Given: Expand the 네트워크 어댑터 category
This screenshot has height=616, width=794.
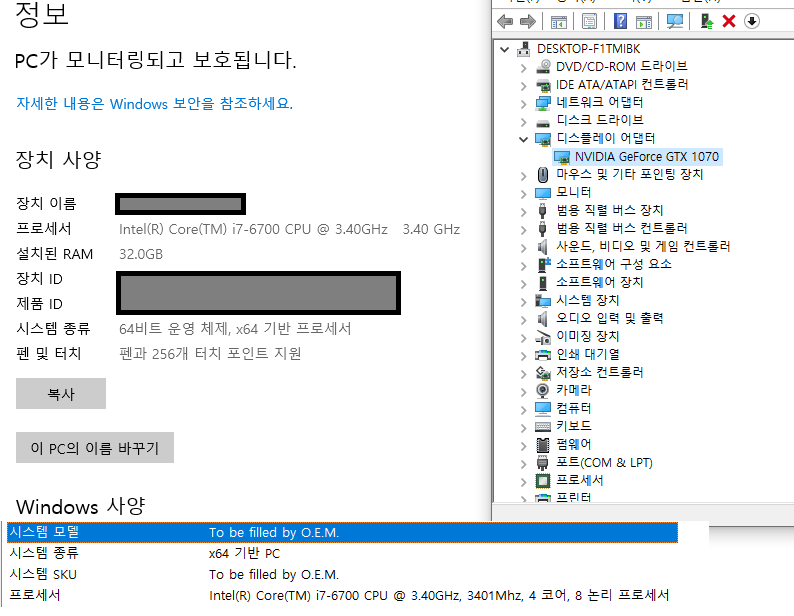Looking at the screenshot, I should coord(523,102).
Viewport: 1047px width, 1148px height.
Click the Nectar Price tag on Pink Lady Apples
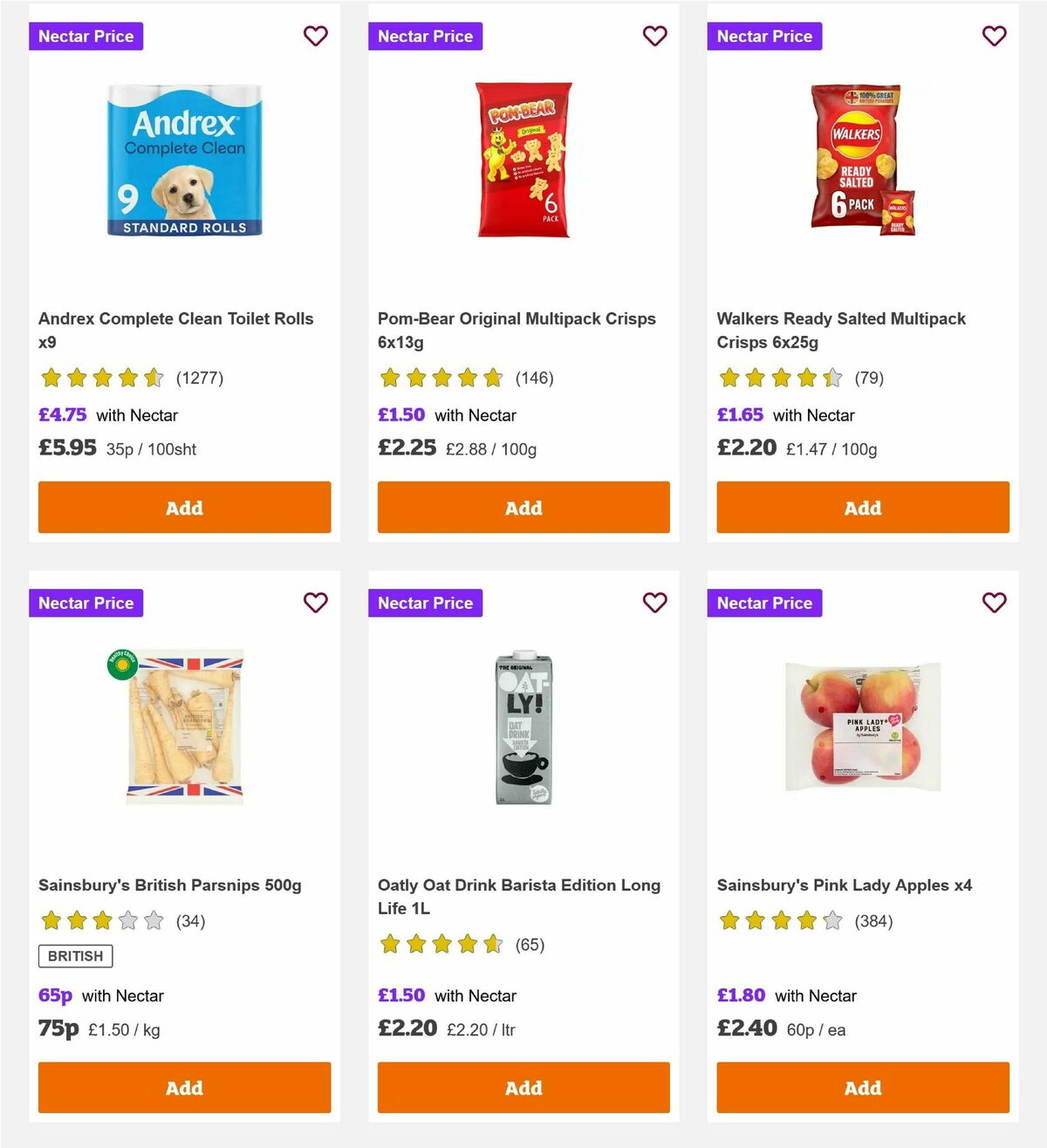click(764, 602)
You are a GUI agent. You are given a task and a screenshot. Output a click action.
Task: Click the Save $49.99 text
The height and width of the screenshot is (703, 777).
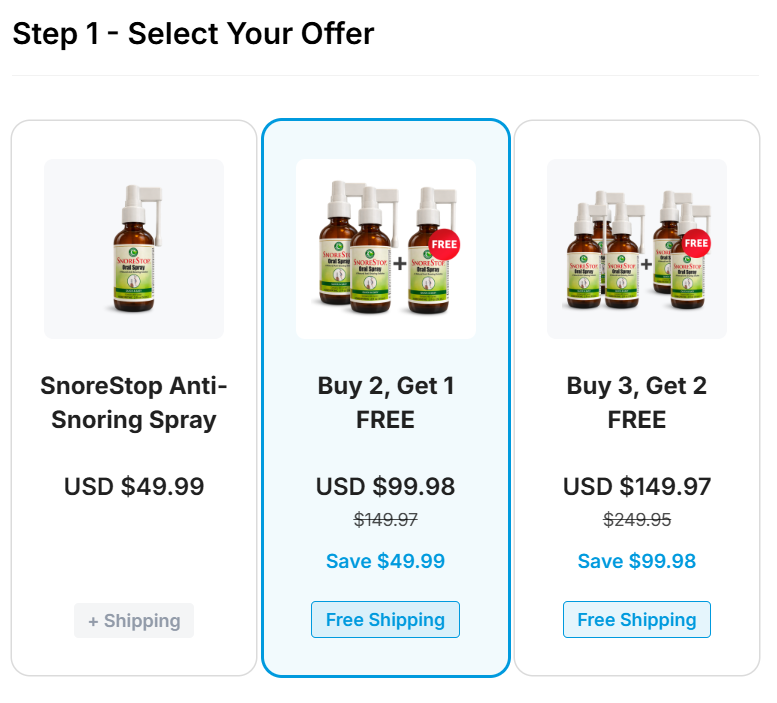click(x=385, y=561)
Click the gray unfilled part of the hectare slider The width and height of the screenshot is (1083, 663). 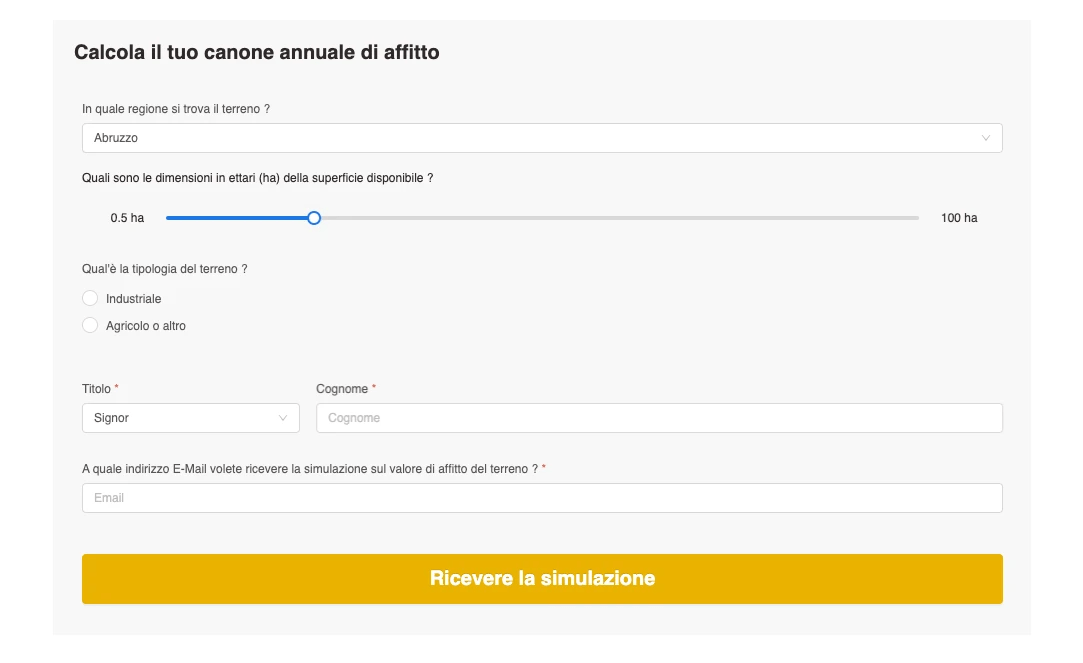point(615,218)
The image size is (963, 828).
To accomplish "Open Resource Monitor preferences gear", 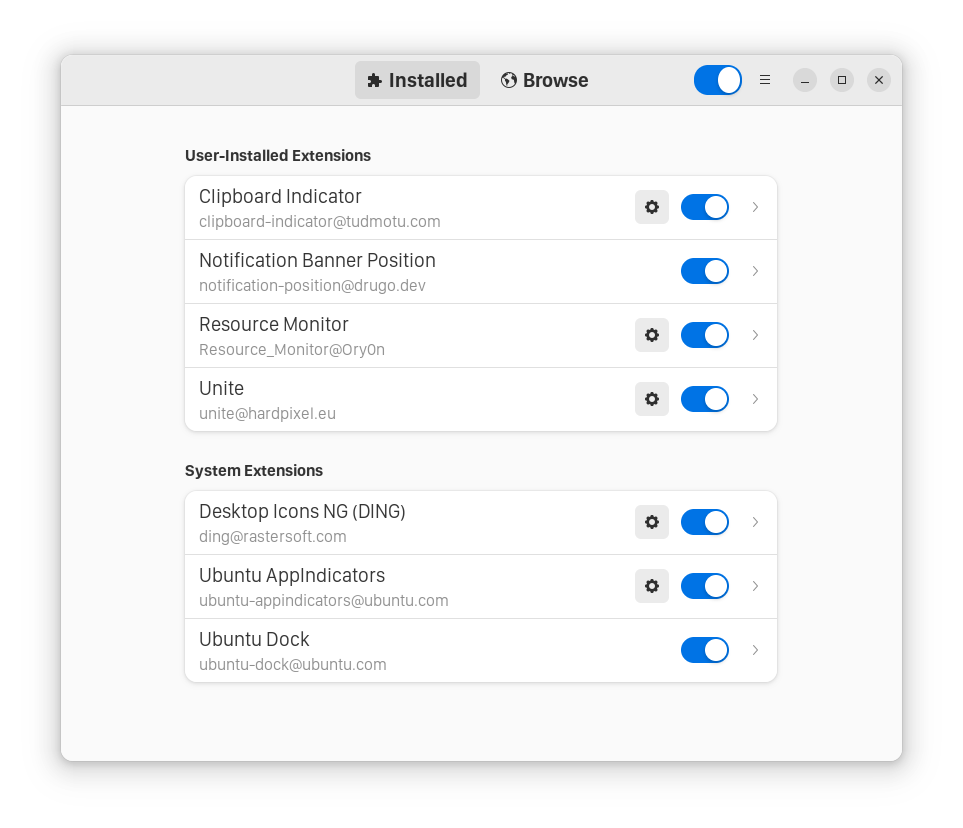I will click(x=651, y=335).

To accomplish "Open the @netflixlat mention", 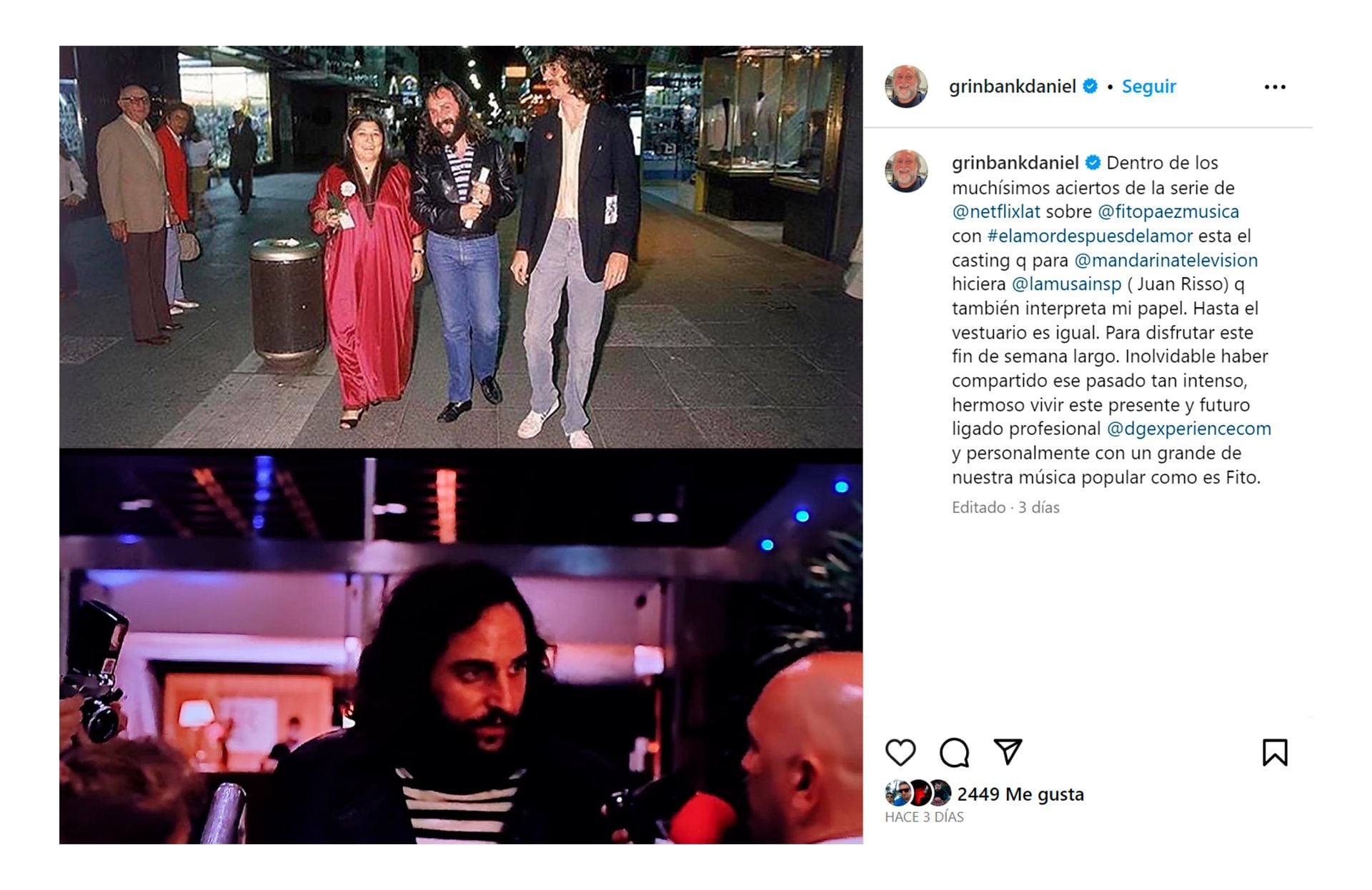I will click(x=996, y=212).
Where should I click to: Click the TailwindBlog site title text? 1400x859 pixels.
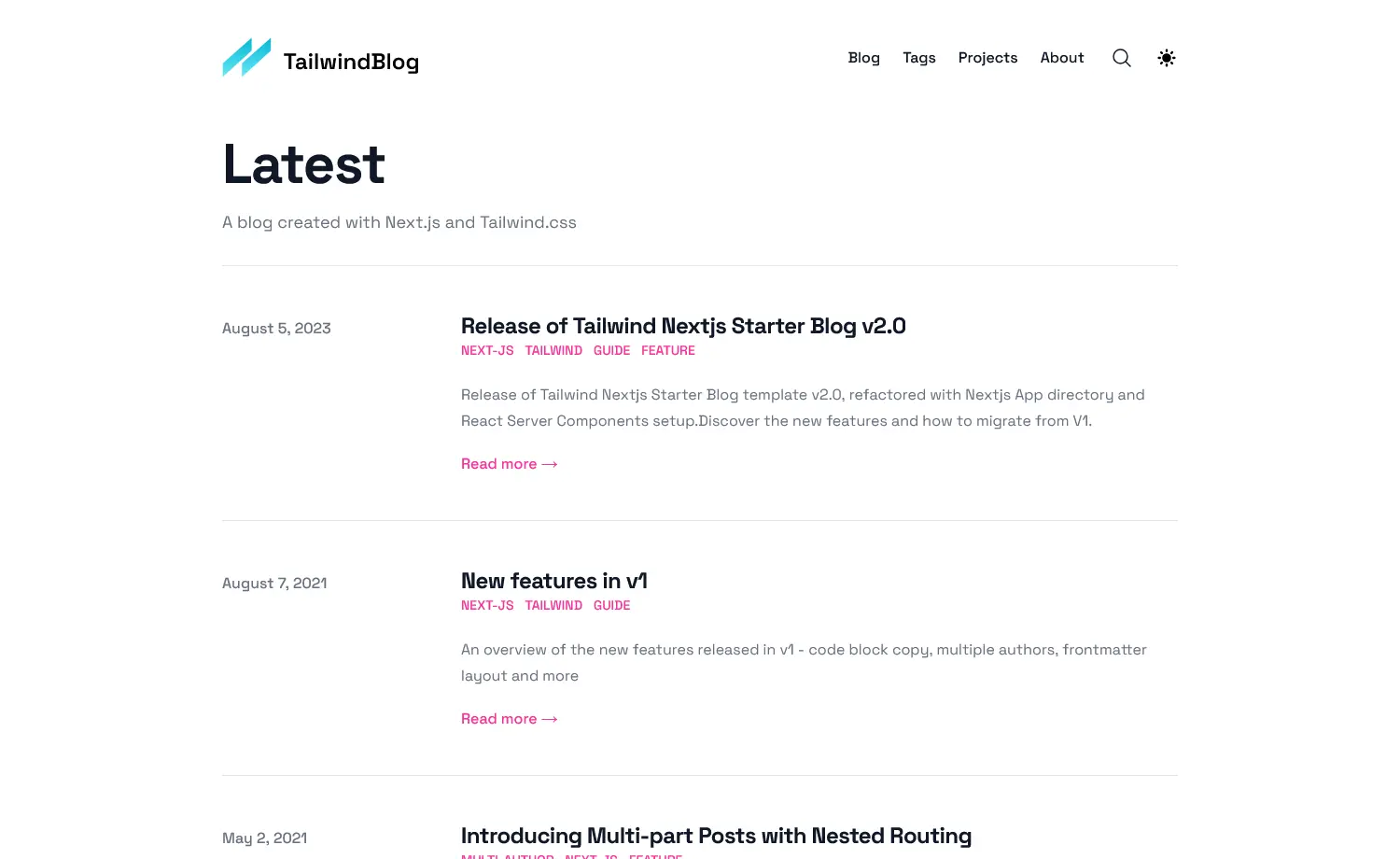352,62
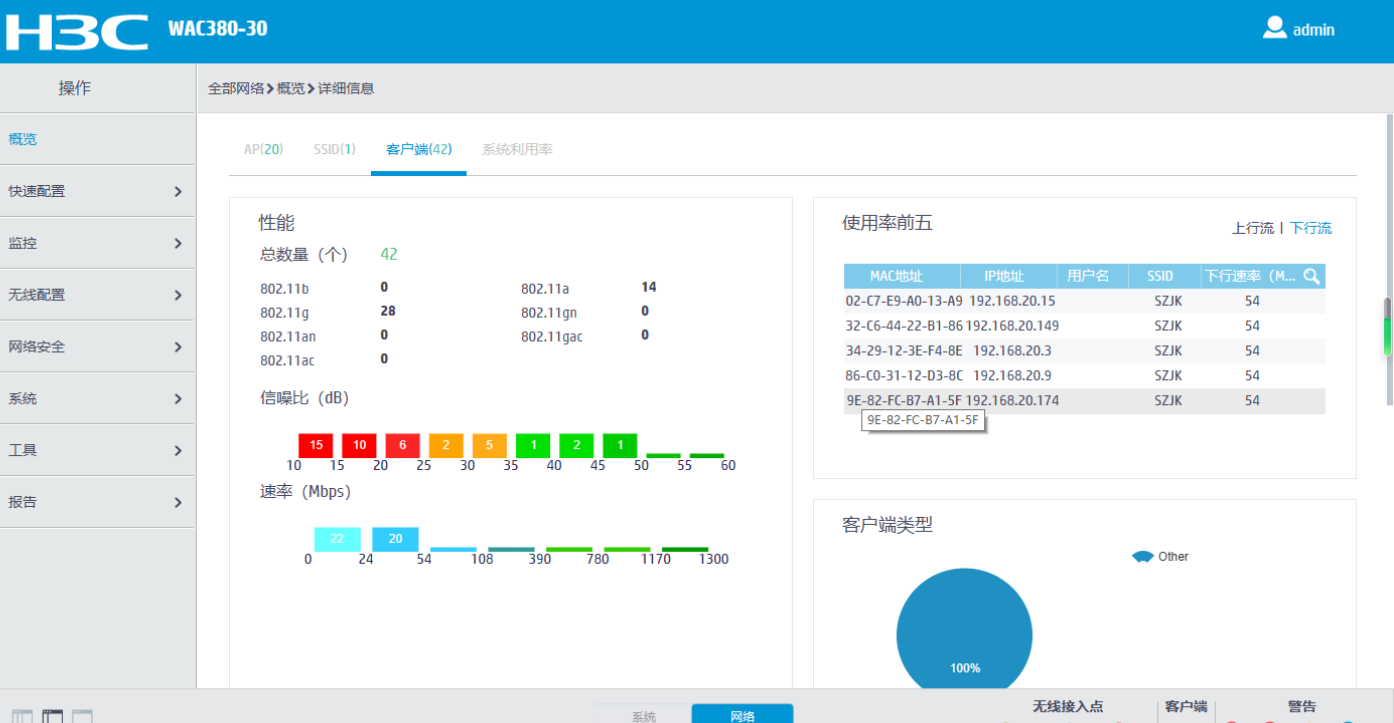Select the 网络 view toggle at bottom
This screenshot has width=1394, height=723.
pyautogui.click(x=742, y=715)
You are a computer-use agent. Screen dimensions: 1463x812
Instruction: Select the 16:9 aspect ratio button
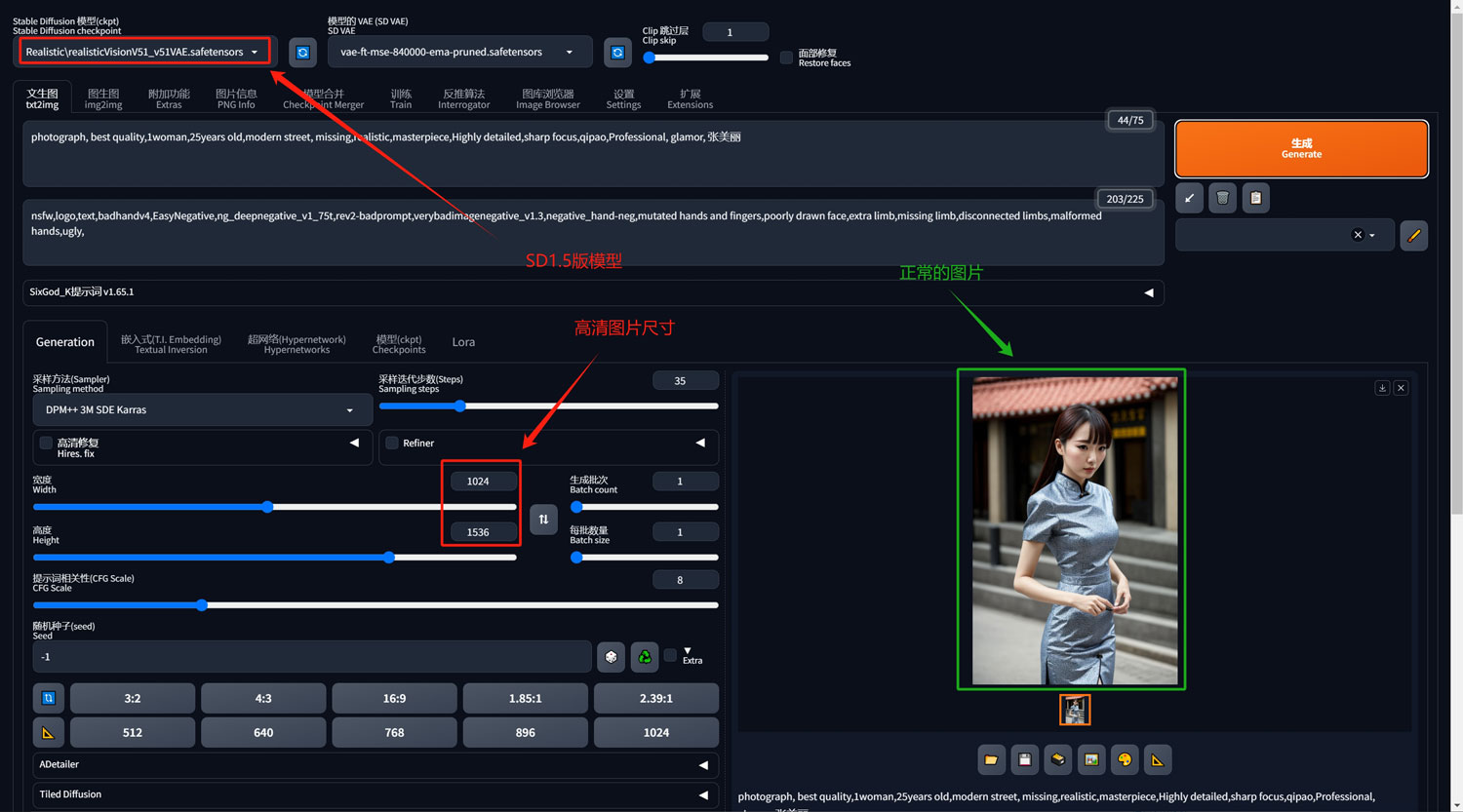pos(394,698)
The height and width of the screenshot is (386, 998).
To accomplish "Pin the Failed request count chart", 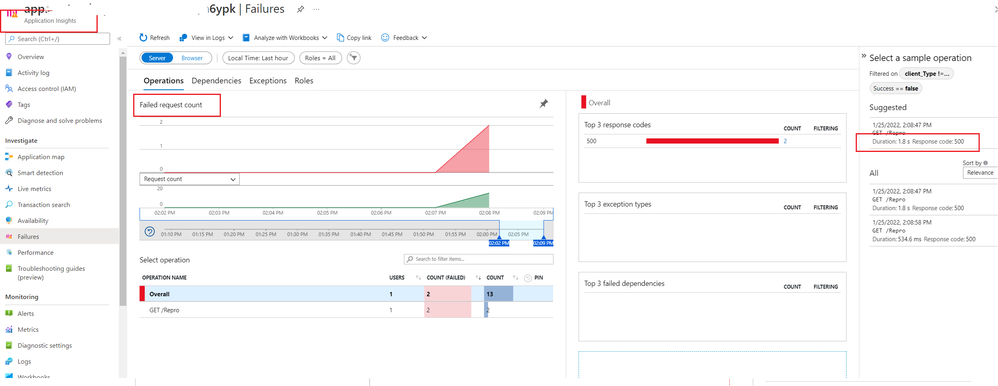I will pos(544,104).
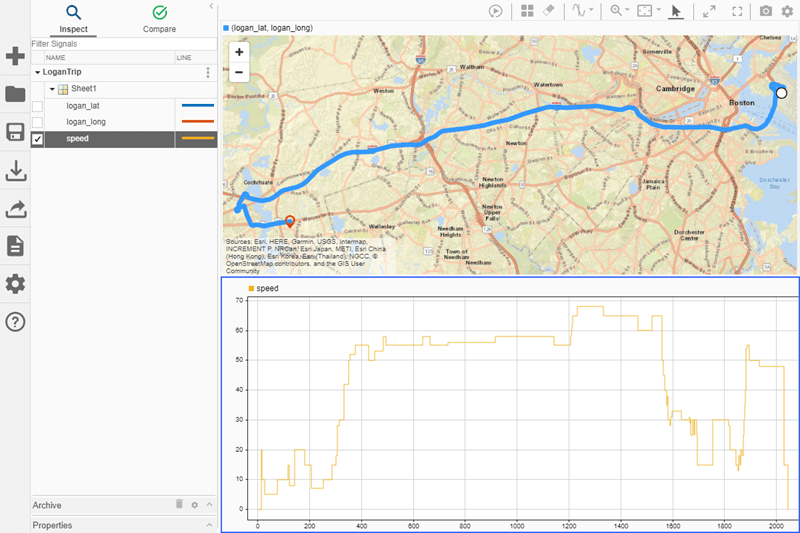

**DIRECTIONS FOR THIS TASK**.
Which lines in the listing above contain the word "agent"? Copy each of those lines in full.

**EXERCISE ANSWER**.
You are a GUI agent. You are given a task and a screenshot. Output a click action.
You are a computer-use agent. Screen dimensions: 1463x812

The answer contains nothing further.